Although transparent data encryption has been significantly enhanced in Oracle Database 11g, there are still a few restrictions on its use; for example, you cannot encrypt columns using foreign key constraints, since every table has a unique column encryption key. This should typically not be an issue, since keys used in foreign key constraints should be system-generated, unique, and unintelligent. Business keys and other business attributes of a table are more likely candidates for encryption and usually do not participate in foreign key relationships with other tables. Other database features and types are also not eligible for transparent data encryption:

Index types other than B-tree

Range-scan searching of indexes

BFILEs (external objects)

Materialized view logs

Synchronous Change Data Capture

Transportable tablespaces

Original import/export utilities (Oracle9i and earlier)

Alternatively, you can use DBMS_CRYPTO to manually encrypt these types and features.

NOTE

As of Oracle Database 11g, internal large objects such as BLOB and CLOB types can now be encrypted.

Summary

Auditing database access effectively and efficiently is key to a secure and accountable database environment. The database administrator (or security administrator in an enterprise with fine-grained separation of duties) needs to know who accessed the database, when they accessed it, and what they did. More importantly, the DBA must ensure that the wrong people can’t get into the database in the first place.

If the database user has already authenticated with the operating system, the network, and the firewall, then the database settings will determine if they are authorized to connect to the database and access a particular schema, table, or column.

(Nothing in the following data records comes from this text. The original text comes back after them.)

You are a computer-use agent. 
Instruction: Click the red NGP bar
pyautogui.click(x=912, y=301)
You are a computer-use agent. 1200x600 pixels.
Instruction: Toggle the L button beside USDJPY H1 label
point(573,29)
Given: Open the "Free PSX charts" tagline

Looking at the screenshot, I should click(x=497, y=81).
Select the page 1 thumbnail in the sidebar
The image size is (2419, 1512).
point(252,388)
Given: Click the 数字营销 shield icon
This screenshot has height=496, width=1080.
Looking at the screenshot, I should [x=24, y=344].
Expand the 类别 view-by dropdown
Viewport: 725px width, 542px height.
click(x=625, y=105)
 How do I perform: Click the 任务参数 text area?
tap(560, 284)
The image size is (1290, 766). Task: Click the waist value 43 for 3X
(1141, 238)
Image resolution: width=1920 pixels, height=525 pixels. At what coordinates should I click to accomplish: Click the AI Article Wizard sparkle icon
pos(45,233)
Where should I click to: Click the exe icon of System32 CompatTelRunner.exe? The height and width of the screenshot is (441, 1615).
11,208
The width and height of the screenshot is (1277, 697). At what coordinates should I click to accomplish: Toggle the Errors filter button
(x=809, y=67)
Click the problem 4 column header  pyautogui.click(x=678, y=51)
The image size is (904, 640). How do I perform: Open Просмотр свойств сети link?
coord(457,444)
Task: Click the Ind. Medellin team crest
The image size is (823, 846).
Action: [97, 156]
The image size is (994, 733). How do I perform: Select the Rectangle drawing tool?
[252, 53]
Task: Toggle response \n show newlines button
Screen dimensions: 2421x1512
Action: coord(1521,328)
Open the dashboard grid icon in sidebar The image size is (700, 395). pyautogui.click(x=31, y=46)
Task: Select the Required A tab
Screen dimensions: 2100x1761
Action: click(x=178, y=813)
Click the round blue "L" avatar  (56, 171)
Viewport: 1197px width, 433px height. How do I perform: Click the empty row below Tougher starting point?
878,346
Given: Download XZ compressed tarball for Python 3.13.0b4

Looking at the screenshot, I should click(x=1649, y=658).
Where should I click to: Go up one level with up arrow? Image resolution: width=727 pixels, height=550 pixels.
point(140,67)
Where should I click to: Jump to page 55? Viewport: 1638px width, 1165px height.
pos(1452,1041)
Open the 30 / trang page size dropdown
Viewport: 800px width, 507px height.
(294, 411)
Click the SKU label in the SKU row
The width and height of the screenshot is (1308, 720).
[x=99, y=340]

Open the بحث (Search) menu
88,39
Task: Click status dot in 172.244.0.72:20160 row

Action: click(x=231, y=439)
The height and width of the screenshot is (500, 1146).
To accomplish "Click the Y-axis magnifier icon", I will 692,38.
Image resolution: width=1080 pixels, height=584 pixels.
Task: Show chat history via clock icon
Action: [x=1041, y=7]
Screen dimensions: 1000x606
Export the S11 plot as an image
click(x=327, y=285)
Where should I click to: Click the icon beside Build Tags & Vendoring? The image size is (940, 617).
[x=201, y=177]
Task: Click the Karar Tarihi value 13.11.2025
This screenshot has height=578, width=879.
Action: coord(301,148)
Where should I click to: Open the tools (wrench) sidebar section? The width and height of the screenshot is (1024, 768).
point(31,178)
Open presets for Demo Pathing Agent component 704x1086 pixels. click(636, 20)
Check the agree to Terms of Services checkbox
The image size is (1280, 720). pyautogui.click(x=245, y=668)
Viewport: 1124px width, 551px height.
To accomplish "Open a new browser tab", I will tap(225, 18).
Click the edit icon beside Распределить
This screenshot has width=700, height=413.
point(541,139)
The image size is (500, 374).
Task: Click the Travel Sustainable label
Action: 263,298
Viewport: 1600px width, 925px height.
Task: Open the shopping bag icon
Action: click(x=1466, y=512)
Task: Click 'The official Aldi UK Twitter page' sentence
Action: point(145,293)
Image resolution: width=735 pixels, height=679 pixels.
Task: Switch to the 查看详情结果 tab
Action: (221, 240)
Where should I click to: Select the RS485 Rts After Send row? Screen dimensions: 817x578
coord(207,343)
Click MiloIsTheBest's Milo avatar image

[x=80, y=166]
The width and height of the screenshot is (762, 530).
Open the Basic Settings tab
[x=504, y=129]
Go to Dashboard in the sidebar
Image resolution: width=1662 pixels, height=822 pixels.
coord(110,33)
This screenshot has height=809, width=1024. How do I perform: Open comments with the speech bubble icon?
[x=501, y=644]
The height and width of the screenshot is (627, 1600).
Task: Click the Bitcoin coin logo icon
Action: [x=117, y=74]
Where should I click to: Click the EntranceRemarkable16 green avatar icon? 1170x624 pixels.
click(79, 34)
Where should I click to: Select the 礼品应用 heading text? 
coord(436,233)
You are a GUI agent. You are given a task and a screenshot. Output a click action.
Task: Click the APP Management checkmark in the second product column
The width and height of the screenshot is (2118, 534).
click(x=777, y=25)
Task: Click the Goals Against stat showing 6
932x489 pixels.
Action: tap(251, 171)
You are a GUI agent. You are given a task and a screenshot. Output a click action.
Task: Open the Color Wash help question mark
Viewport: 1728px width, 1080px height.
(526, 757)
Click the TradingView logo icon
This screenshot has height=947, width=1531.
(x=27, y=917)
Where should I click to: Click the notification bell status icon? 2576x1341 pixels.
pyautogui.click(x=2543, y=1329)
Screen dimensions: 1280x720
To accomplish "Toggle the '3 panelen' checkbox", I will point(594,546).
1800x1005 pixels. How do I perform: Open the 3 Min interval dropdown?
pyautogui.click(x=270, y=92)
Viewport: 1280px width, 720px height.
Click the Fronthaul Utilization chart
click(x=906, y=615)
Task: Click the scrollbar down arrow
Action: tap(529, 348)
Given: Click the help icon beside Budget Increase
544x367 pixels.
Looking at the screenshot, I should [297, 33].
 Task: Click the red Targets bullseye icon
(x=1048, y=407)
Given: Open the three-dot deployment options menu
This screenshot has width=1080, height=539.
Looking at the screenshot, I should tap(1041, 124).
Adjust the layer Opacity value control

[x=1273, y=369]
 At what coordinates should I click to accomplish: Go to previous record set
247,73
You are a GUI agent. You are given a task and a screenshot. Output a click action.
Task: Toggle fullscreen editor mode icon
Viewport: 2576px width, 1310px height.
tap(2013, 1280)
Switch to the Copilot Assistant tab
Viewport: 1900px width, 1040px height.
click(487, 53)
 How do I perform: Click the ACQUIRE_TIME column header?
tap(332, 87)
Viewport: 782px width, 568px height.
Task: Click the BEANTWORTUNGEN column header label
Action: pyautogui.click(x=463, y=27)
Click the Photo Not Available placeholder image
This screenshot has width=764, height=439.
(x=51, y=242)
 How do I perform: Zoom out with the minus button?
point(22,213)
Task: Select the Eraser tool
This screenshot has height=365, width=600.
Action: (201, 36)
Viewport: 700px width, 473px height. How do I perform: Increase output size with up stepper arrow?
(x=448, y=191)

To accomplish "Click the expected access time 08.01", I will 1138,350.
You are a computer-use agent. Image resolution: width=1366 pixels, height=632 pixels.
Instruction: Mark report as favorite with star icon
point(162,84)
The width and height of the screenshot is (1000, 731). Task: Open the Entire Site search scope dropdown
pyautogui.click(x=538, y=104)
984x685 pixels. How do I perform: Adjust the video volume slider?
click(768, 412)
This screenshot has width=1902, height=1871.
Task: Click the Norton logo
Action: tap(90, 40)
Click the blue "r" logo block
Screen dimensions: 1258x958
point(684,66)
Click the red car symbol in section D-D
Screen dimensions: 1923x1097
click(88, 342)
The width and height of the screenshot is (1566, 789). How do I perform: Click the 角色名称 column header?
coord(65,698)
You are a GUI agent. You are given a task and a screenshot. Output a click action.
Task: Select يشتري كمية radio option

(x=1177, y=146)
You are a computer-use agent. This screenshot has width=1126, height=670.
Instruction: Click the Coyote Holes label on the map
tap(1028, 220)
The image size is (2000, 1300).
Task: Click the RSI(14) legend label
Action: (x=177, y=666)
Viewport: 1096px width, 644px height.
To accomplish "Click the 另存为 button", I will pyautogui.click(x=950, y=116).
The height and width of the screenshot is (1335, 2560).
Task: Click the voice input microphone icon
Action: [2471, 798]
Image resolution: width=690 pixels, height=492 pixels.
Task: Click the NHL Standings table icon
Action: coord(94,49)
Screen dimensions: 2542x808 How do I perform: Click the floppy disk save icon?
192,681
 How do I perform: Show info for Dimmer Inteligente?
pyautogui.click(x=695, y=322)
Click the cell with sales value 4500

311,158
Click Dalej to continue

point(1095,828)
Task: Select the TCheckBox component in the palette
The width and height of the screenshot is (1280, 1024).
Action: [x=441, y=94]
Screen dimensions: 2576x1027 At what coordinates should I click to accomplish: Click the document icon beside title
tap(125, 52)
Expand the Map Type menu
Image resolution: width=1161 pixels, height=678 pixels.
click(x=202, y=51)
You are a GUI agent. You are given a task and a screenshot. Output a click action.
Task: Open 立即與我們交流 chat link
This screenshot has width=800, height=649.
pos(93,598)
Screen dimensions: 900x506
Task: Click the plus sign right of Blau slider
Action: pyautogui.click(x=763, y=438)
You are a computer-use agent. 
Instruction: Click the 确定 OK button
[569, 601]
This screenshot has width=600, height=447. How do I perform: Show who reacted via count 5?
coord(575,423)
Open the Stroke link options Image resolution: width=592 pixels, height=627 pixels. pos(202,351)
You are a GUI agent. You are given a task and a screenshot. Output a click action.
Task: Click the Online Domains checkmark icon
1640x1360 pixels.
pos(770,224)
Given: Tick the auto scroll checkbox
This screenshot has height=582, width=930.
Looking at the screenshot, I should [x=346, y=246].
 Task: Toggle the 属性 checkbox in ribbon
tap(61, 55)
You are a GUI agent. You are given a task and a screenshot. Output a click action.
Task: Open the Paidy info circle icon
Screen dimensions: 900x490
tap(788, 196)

Permissions on the database can be as coarse as granting some users blanket permissions to view or modify any table; however, you’ll more likely want those permissions to be much more granular. Therefore, you can control access to database objects in an application schema with literally hundreds of privileges and control over which columns a database user can see in a table. To further refine (and audit) access to rows of a table, you can leverage Oracle’s Virtual Private Database (VPD) and transparently limit and control access to sensitive data regardless of how the table is accessed.

Once a user is authenticated and authorized to access a database object, you still might want to know what they accessed and when. With each new feature of Oracle Database comes a new auditing method and its associated audit trail location. Oracle Database 12c simplifies the navigation of the plethora of audit trails by introducing a unified audit trail—one-stop shopping for all your security auditing needs.